Despite a temporary ban on whaling by the U.N.’s top court, Japan says it will resume its whaling efforts in 2015. Pictured, workers butcher a Baird's Beaked whale at Wada port in Minamiboso, southeast of Tokyo, June 28, 2008. Reuters

Japanese whalers will resume hunting minke whales in the Antarctic next year as part of a revised so-called scientific research program, the government announced Wednesday. Officials said Japan hopes to bypass a U.N. court ruling from earlier this year that temporarily suspended all Antarctic whaling.

The new whaling program will have a more scientific focus and will aim to "construct a model of the Antarctic Ocean ecosystem,” an official of the Japan Fisheries Agency told Agence France-Presse. "We are thinking that we will only target Antarctic minke whales in the new plan.”

The International Court of Justice, the 16-judge judicial arm of the United Nations, ruled in March that Japan’s whale slaughters in the Southern Ocean near Australia and New Zealand were not “for purposes of scientific research,” as Japanese officials have previously claimed. The decision came after Australian environmentalists filed a lawsuit with the U.N.’s highest court against Japan in 2010 over its whaling practices. The lawsuit alleged that Tokyo’s frequent whale expeditions were for commercial, not scientific, purposes, and that most of the whales’ meat was sold as food in shops and restaurants.
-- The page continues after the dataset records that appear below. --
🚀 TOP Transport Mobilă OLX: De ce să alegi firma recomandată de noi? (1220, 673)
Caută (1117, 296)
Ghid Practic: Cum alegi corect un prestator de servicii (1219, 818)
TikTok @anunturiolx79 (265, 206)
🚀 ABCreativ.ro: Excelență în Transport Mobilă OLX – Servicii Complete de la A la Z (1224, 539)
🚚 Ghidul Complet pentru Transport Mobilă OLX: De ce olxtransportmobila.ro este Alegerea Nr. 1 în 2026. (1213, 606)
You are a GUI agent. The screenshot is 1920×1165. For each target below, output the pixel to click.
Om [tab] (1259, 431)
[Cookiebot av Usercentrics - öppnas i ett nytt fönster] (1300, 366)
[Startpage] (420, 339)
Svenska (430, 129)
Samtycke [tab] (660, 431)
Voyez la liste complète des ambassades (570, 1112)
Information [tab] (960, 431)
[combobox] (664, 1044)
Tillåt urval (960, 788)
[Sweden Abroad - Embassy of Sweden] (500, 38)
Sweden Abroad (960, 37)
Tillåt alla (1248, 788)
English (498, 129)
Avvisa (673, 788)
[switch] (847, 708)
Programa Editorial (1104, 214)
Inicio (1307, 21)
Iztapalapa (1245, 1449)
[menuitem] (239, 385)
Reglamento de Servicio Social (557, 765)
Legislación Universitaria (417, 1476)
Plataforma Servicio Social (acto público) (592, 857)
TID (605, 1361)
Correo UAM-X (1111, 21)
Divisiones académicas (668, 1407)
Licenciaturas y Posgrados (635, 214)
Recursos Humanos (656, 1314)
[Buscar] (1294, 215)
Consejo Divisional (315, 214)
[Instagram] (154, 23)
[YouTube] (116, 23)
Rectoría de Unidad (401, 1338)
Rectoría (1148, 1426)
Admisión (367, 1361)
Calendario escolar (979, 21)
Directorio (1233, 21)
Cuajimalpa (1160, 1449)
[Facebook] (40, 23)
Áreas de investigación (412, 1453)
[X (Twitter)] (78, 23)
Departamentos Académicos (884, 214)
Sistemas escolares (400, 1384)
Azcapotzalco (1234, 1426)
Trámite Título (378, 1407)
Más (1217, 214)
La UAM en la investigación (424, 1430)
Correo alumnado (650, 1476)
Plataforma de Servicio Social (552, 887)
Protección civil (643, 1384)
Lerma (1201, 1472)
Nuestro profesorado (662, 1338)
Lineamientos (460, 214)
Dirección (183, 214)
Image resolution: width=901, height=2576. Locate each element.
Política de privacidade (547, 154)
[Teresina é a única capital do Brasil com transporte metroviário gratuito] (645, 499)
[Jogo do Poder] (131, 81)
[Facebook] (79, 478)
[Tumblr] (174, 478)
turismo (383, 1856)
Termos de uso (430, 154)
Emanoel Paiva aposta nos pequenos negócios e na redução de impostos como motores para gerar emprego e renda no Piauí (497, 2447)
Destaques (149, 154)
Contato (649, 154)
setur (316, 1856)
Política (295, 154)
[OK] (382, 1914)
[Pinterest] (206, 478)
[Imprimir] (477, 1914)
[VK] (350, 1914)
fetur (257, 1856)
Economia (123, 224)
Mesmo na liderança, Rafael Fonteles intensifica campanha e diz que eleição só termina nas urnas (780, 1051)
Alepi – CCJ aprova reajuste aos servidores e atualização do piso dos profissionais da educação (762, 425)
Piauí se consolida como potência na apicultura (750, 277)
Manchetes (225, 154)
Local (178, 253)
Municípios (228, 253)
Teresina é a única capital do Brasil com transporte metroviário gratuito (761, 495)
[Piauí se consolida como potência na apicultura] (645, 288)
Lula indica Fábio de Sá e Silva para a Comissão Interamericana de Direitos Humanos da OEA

The U.N. ruling halted Japan’s 2014-2015 whale hunt season, but the Fisheries Agency says its new program addresses the problems cited in the decision. The agency has set a new catch target, taken two whale species – fin and humpbacks – off the menu, and will consider other methods of research, according to the Associated Press.

However, "collecting the necessary data requires lethal research, which was acknowledged in the [International Court of Justice] ruling," the agency official said. "We've yet to decide on the number of catch next year... We plan to submit the new plan to the [International Whaling Committee's] scientific committee for approval in October or November.”

Japan has long maintained that its actions are completely legal under maritime law. The government exploits a loophole in the 1982 agreement by members of the International Whaling Commission, established in 1946 to conserve global whale stocks, which put a moratorium on commercial whaling. The treaty took effect in 1986, but several nations, including Japan and Russia, opposed the moratorium and continued whaling.

The loophole allows for nations to hunt and kill whales for the purpose of scientific research. Japan claimed it was hunting thousands of whales a year for science, but most of the data collected has never been published in reputable scientific journals, according to New Zealand wildlife biologist C. George Miller. The few relevant scientific objectives Japanese researchers have pursued, such as whale population makeup, can be met with non-lethal research techniques like tagging and DNA profiling, Miller argues.

At the same time, Japanese consumers’ taste for whale meat is waning, according to a recent report from the Associated Press. Stockpiles of whale meat have doubled over the last 10 years; more than 2,300 minke whales worth of meat sits in freezers, according to the AP. Whale meat, once a cheap alternative protein source, is now about the same price as beef. Distributors of whale meat have said the high price and negative image have made it unappealing to consumers.